Last night after six hours of afternoon reading we went to
To Steki, the better of the two restaurants in the upper part of the village. The food was not bad, it just wasn't that great. It was as if a bunch of taxi drivers decided to open a restaurant, picked a few popular recipes and followed them to the 't' until they could make the dishes with their eyes closed. Then they served those same dishes every night. More like institutional food then anything I would choose to eat. In this case they weren't taxi drivers but waiters from the other restaurant, who seeing how much money Koula, the proprietress was raking in, decided to have a go of it themselves. It's OK if you are here for a night or two but if you live here and eat out every night like we do it is only a matter of time before you start eating the anpkins and utensils just for the sake of variety.

But it wasn't so much the food that bothered me as it was the clientele. There were only Athenians, dressed straight out of a J Crew catalog. Even the old
yayas who in any traditional village would be adorned in black, were wearing polka-dot skirts and Nike's. Dinner was a fashion show as was the parade of young people on their way to the overpriced bars that had turned the quiet outskirts of the village into a wailing disco inferno. I didn't eat. I nibbled at my daughter's unfinished roast beef and soggy french-fries and told Andrea I hoped the aunts would sell the house so I would have the excuse to never come back here again, the lack of inspirational food affecting me in a serious way.

We went to the pastry shop and sat on the terrace overlooking the village and the entire western horizon all the way to the lights of Lavrion. We let Amarandi have her pink ice-cream and I even carried her most of the way back even though I had told her that my carrying days were over. She has been well behaved lately but Andrea can't handle her exuberance. She's very happy in the big old house and she screams with glee and sometimes shouts unintelligible phrases in the new language she has made up. Andrea interprets this as needless screaming and puts her foot down sternly which usually leads to Amarandi crying. I understand her concern for the old aunts, but one is deaf and the other is usually the instigator of Amarandi's joyous outbursts.

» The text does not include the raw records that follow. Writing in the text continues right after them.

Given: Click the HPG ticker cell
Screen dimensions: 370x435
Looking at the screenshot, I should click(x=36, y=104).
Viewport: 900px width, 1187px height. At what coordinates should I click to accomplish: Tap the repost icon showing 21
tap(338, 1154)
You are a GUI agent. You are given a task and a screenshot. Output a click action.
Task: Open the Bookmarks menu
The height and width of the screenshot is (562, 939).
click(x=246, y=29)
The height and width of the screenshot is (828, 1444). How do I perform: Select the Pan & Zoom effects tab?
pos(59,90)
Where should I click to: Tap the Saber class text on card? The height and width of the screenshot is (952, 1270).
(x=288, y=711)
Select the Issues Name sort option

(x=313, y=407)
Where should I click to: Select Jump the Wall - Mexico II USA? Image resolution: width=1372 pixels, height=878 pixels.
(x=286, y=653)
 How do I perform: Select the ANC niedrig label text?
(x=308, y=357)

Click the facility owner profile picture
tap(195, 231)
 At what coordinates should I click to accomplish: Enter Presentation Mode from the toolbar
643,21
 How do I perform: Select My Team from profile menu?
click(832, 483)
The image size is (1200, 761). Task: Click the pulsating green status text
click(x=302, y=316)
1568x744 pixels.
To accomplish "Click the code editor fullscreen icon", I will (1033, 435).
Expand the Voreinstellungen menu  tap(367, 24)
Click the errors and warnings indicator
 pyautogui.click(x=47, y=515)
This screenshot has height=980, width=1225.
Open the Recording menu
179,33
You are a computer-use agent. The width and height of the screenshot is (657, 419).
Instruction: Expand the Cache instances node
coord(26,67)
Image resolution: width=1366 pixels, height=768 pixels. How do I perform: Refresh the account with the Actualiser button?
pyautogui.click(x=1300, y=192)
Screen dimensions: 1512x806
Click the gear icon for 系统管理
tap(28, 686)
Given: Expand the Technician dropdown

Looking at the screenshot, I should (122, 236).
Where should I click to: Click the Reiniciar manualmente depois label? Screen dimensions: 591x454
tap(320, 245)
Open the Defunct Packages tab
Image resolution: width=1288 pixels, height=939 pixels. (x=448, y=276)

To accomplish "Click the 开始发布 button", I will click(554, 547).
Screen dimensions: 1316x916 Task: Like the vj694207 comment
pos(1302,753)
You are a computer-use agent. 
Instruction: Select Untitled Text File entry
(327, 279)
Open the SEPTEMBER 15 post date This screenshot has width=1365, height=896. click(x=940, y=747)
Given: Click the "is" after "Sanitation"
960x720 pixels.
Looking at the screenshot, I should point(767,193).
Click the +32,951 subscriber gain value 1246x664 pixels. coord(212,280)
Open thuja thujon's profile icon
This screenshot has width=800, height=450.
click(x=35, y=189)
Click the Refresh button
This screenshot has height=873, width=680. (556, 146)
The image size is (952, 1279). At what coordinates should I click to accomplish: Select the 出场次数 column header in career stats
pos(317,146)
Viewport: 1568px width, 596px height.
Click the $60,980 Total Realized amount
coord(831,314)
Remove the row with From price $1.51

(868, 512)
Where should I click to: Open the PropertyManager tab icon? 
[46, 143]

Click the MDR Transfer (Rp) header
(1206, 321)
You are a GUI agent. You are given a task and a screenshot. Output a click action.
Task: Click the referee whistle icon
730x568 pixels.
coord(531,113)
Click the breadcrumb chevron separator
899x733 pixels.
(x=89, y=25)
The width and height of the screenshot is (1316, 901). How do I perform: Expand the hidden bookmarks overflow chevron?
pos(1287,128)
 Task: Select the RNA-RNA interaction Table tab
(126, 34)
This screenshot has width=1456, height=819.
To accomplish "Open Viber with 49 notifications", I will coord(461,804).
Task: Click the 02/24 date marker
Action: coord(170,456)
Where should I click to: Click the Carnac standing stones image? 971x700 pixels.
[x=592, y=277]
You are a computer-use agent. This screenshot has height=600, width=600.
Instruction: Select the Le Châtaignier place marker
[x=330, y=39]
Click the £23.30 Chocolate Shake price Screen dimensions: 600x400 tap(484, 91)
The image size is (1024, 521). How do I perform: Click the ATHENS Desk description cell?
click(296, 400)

Thea Amarandi smokes like a fiend. She's in her eighties, at least, and has the deepest most horrible cough I have ever heard. We sit in the dining room and hear her sounding like she's ready to give up the ghost in her bedroom. She walks past on the way to the bathroom, gives a polite, yet frightened smile and closes the door to the toilet behind her where the coughing fit continues. Today the Athens news announces Clinton's war on the tobacco companies at the same time as the Papastratos Cigarette Company announces plans to help the Tobacco Company of Romania increase production. This is what the Greeks call
foreign aid, when they proudly boast of their worldly accomplishments.

Yesterday was Sunday. On my way up the hill I heard the sound of drunken voices filling the village. I looked into the cafeneon. Inside it was packed with young and old men, drinking ouzo and singing at the top of their lungs. In the middle of the group was the village priest who had just finished his service an hour or two before.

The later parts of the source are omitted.